_Work to be completed_: Search the material below for the word "Task" and copy every line in which it occurs.

_Exercise data_:
-*-

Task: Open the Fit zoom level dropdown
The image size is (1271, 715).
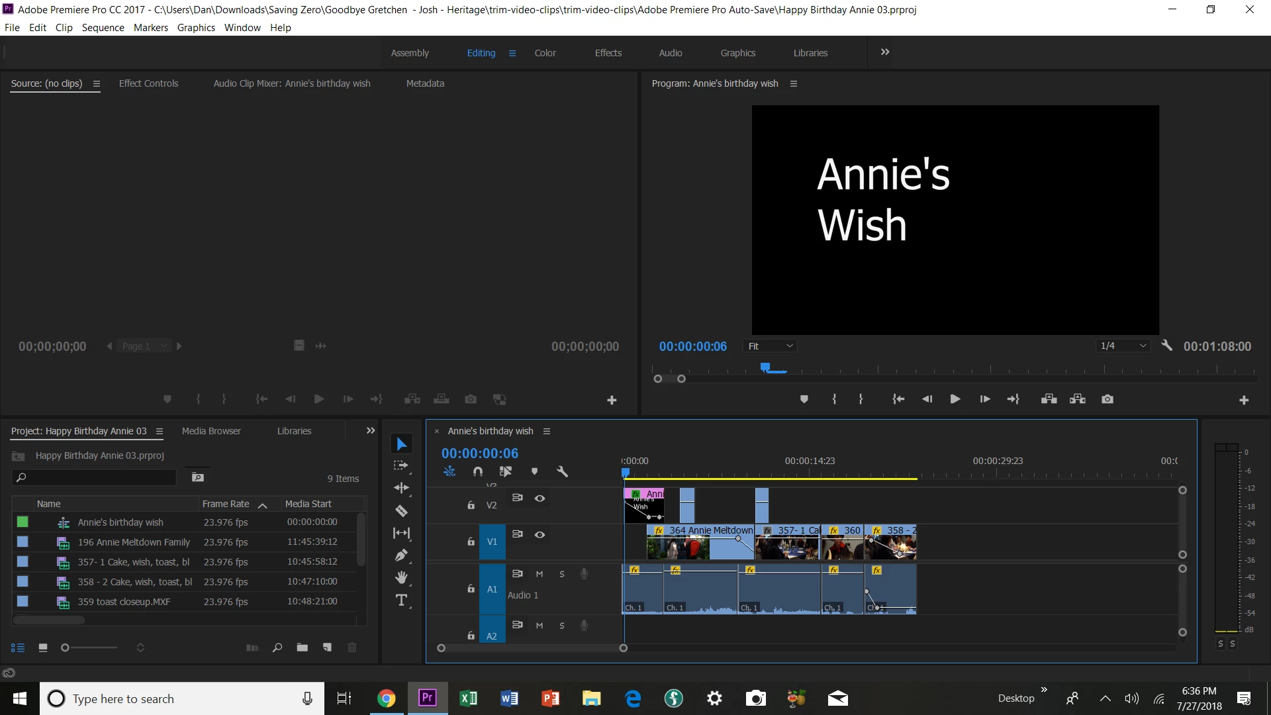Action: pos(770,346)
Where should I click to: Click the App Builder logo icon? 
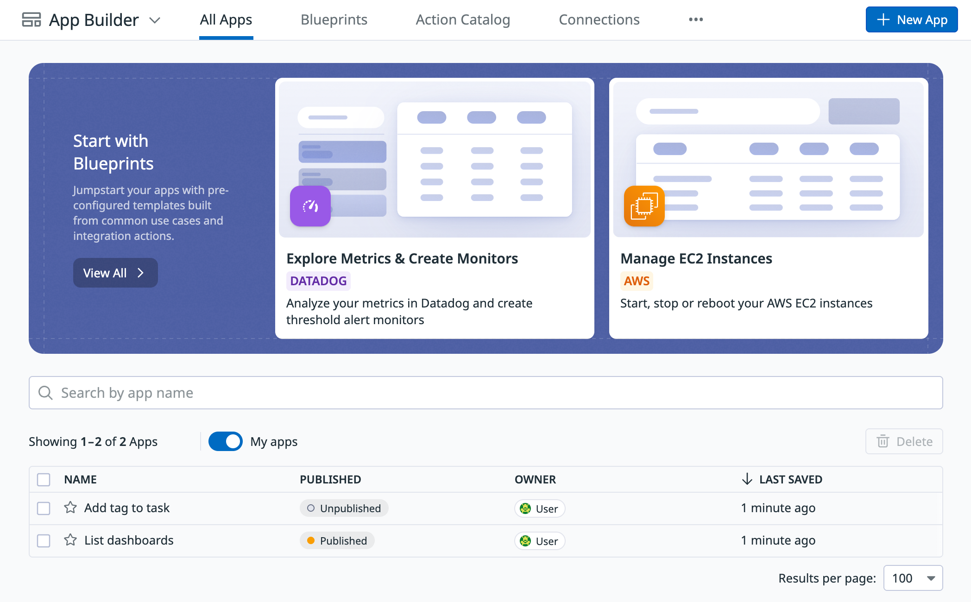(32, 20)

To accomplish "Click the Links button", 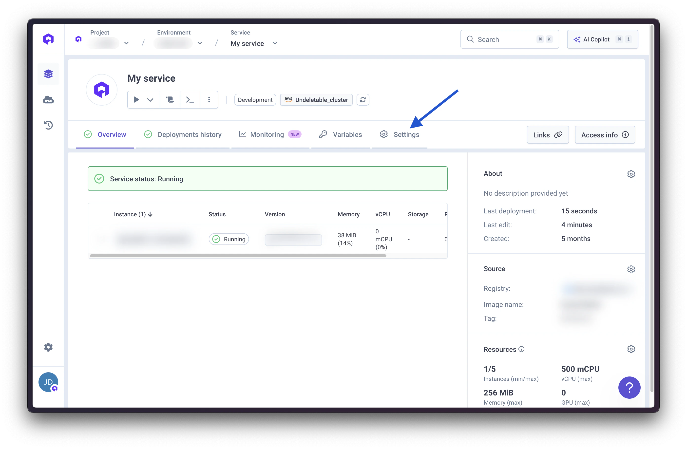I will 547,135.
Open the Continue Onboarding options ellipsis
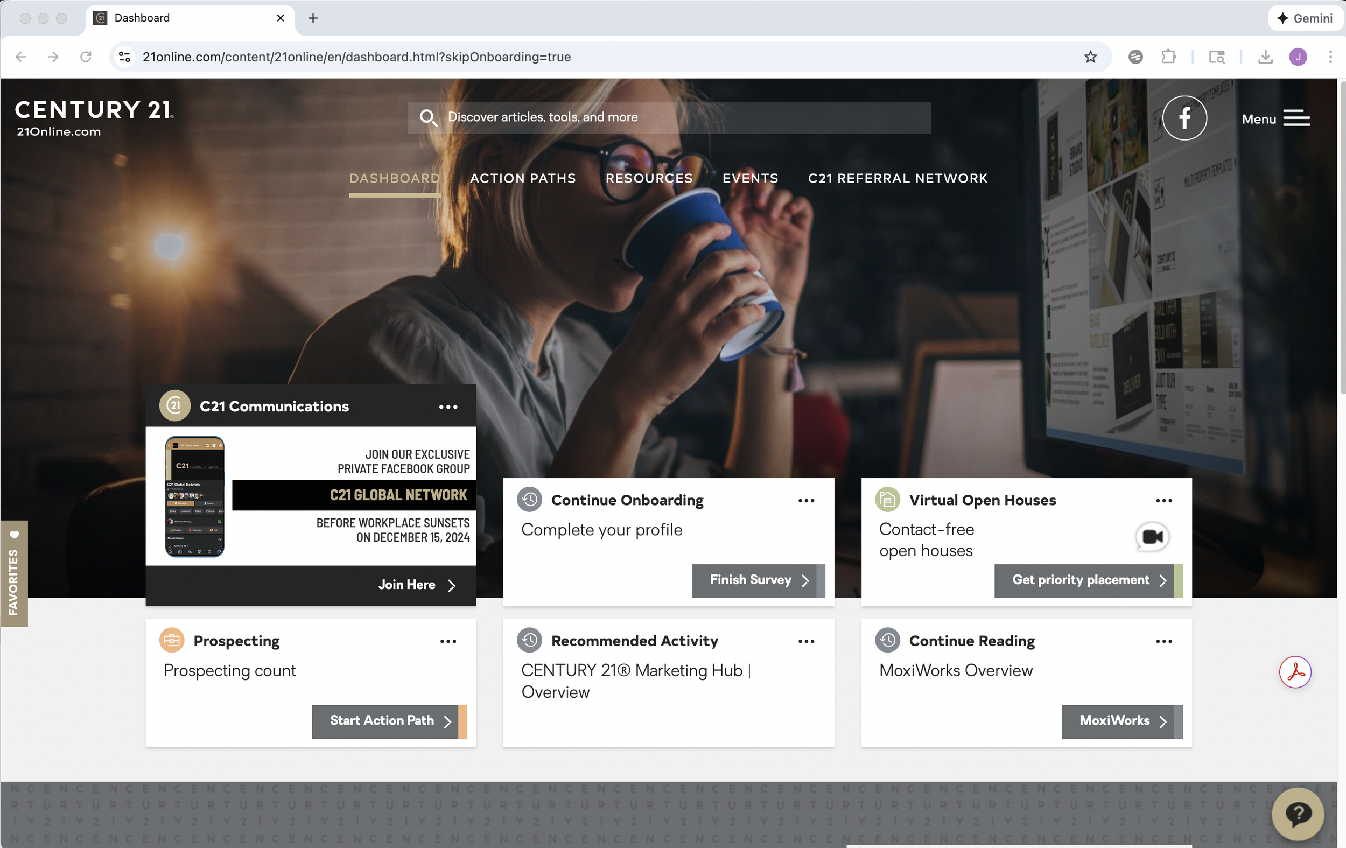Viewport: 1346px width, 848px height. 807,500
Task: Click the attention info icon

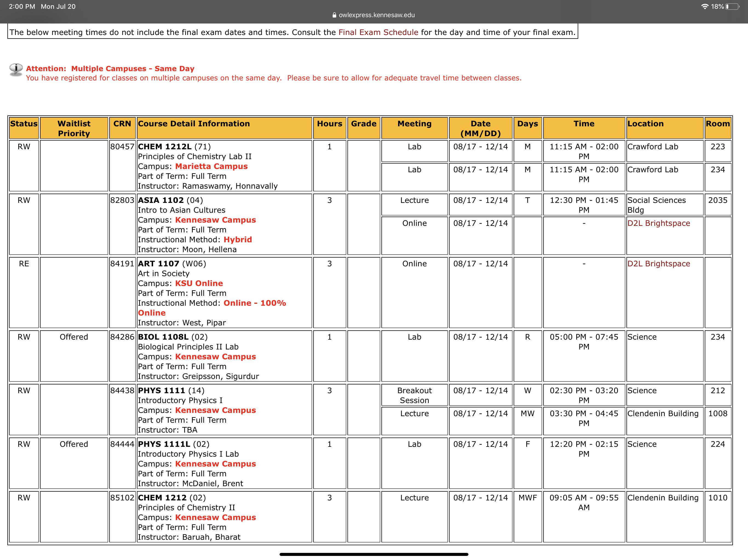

-*-

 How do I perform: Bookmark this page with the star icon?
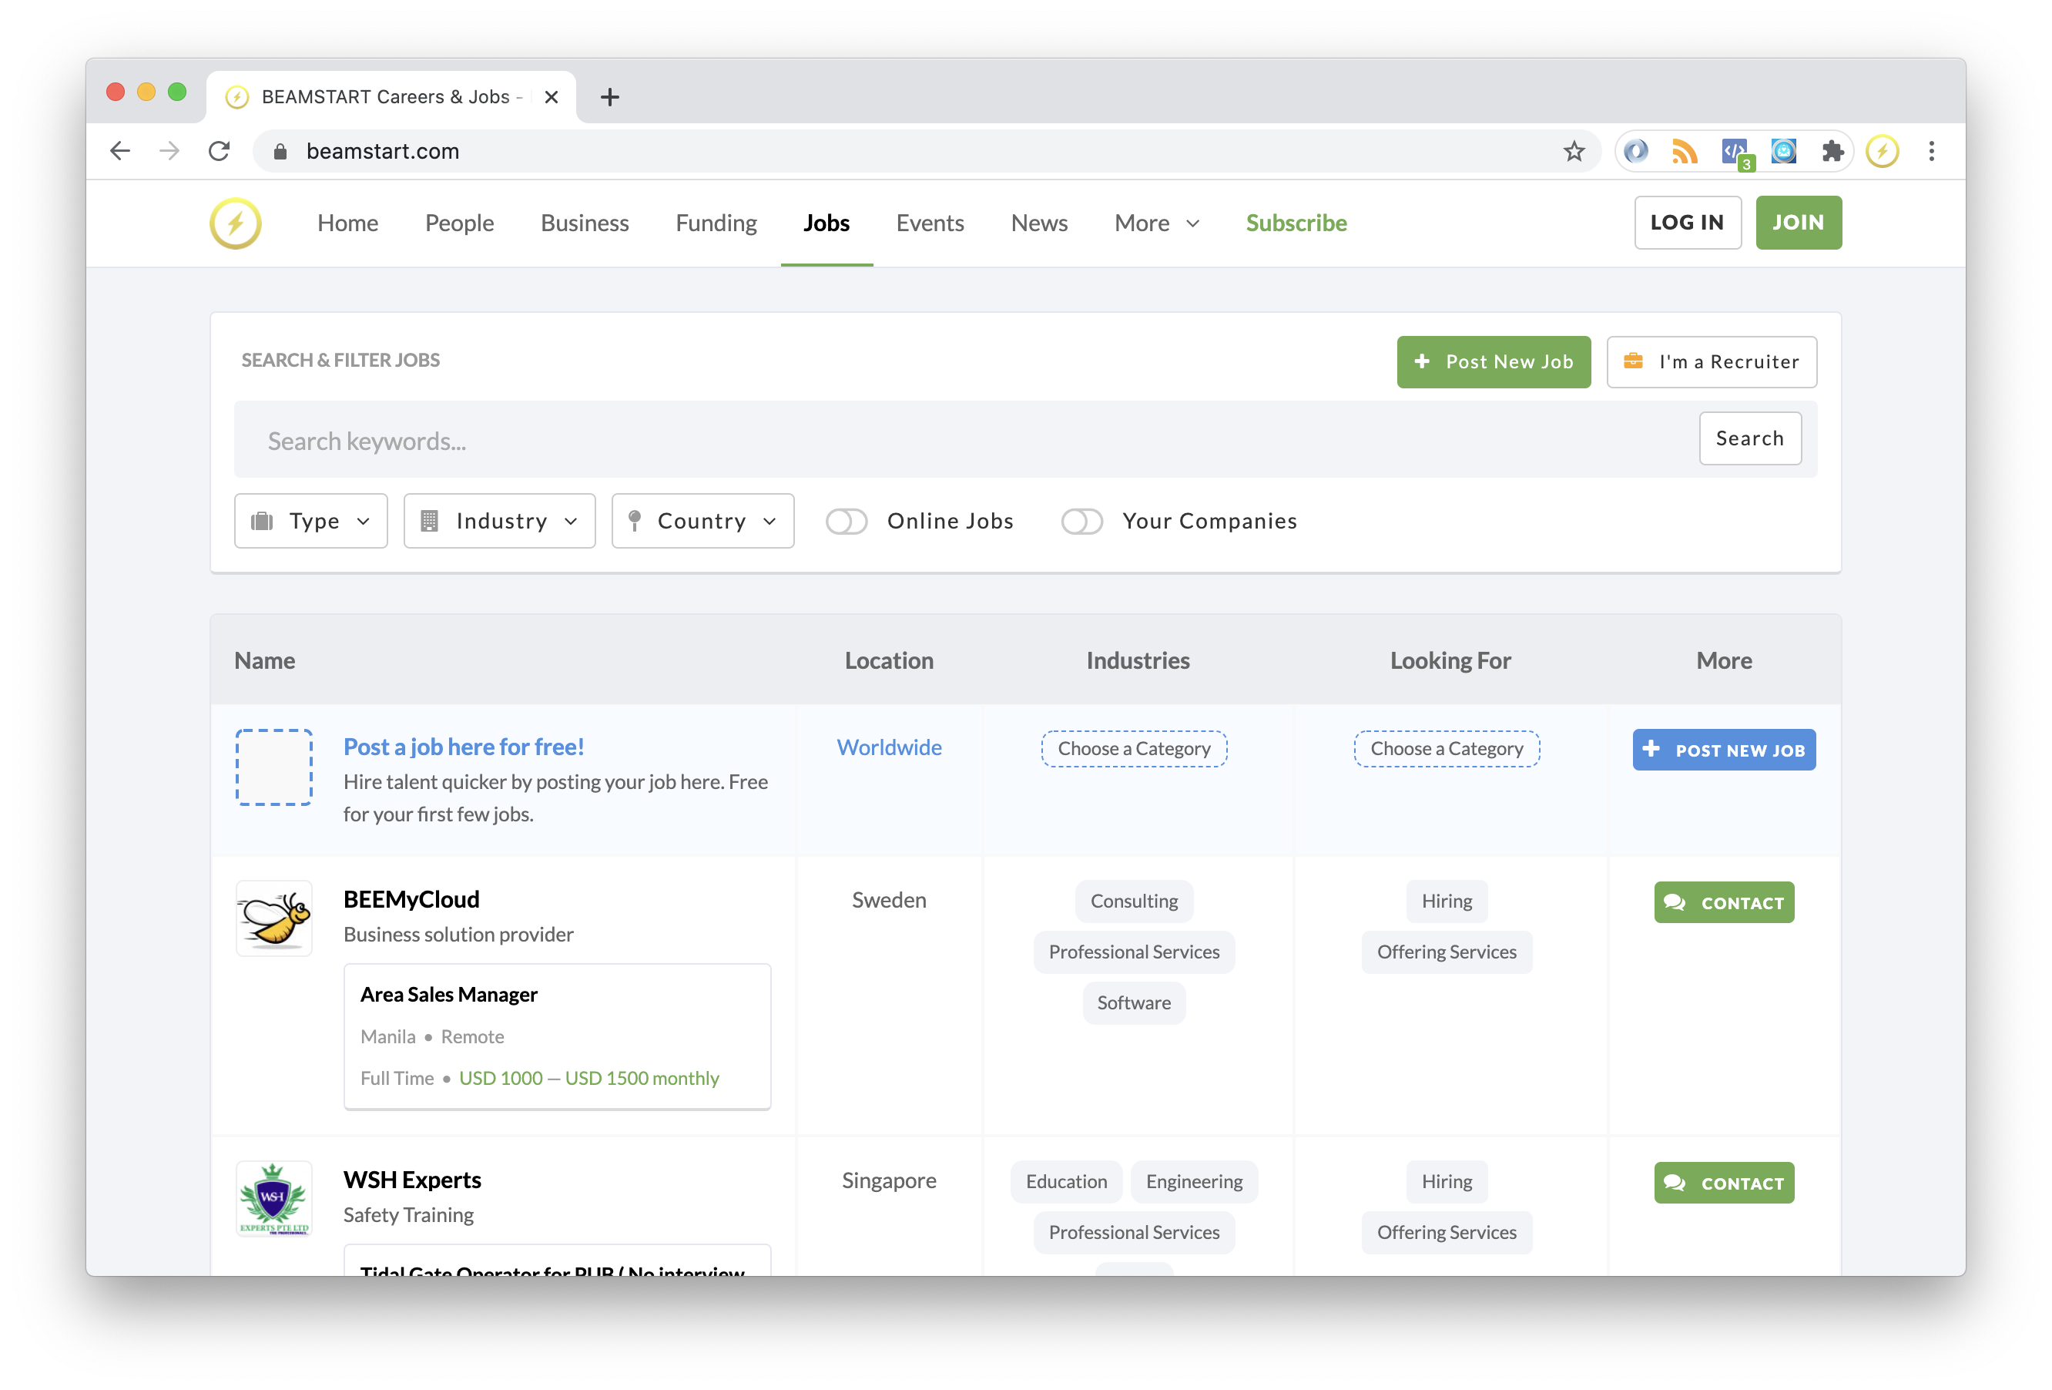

-*-

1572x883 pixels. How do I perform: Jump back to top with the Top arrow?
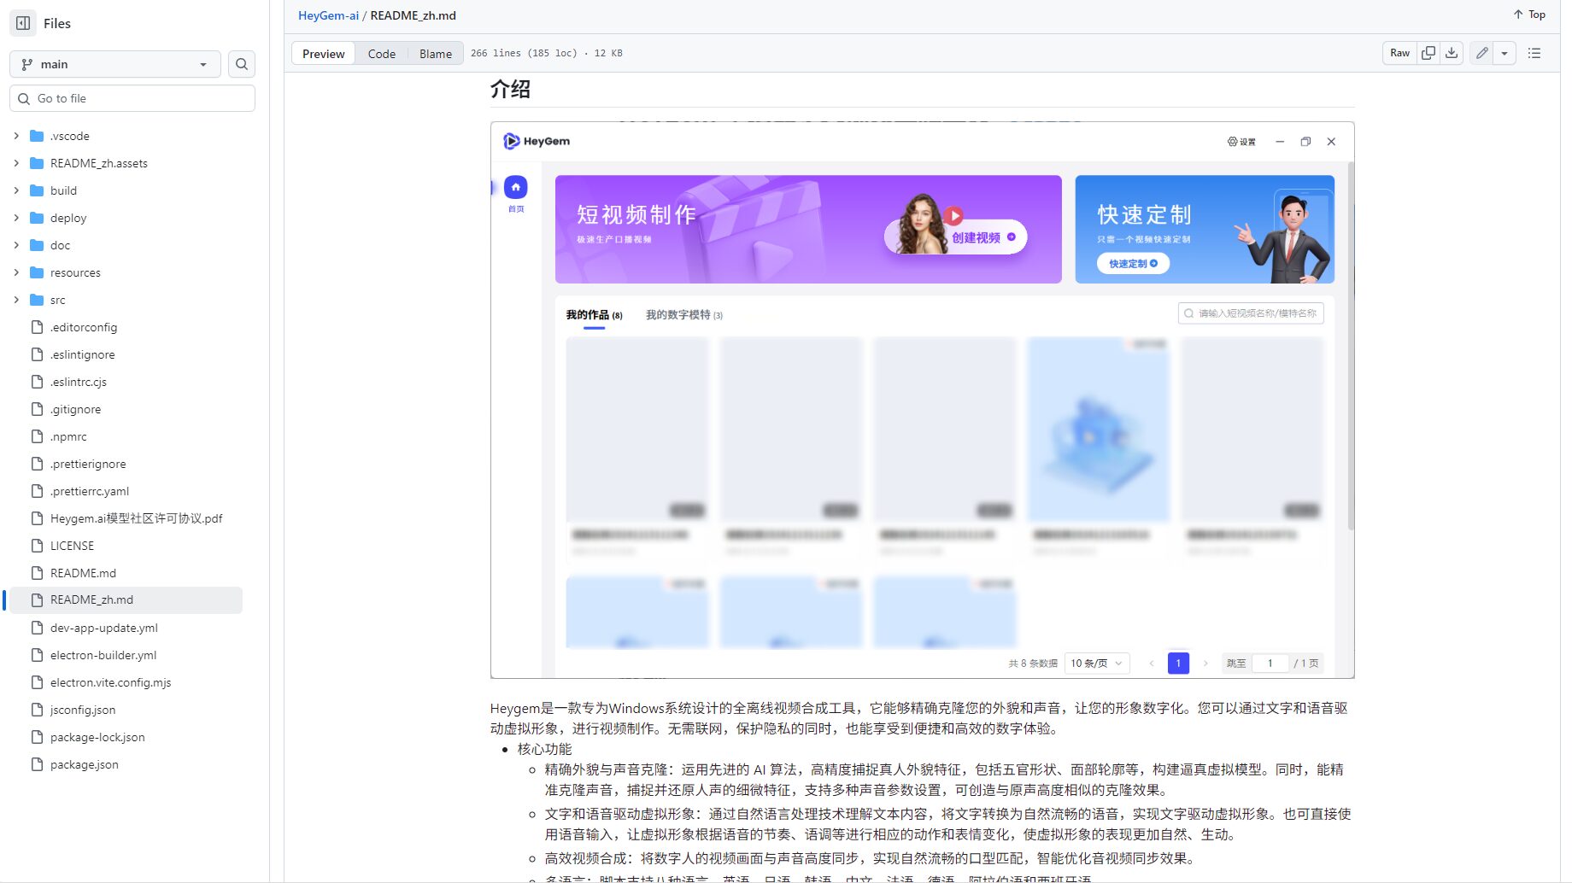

-*-

_Solution to the exercise_:
Task: Open the Fit zoom level dropdown
Task: Click the attention info icon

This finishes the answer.